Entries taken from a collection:
"""
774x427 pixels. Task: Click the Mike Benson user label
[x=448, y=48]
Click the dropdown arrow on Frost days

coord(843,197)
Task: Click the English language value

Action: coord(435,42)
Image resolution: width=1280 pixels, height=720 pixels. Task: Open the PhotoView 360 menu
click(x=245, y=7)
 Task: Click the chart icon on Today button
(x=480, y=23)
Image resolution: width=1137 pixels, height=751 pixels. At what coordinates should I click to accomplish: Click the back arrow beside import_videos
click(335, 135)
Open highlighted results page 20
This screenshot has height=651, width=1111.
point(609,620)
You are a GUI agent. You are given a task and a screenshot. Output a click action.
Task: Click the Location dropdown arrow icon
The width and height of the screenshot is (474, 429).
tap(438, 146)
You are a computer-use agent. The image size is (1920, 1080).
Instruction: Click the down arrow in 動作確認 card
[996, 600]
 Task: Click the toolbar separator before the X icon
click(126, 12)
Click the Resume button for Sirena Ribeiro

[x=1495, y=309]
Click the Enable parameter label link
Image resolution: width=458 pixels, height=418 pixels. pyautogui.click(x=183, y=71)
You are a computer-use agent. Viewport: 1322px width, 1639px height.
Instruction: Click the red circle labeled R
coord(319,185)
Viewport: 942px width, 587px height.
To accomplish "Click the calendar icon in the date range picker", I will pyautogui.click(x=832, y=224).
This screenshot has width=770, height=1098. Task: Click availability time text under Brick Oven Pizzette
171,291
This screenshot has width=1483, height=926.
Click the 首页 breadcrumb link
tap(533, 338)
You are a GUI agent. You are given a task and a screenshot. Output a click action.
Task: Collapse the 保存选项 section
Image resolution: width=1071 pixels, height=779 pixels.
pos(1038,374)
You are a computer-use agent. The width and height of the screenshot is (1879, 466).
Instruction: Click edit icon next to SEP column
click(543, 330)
"""
Look back at the entries above and repeat, unchanged, every line from the line holding "This screenshot has width=1483, height=926." through the line holding "You are a computer-use agent. The width".

- **Result**:
This screenshot has width=1483, height=926.
Click the 首页 breadcrumb link
tap(533, 338)
You are a GUI agent. You are given a task and a screenshot. Output a click action.
Task: Collapse the 保存选项 section
Image resolution: width=1071 pixels, height=779 pixels.
pos(1038,374)
You are a computer-use agent. The width and height of the screenshot is (1879, 466).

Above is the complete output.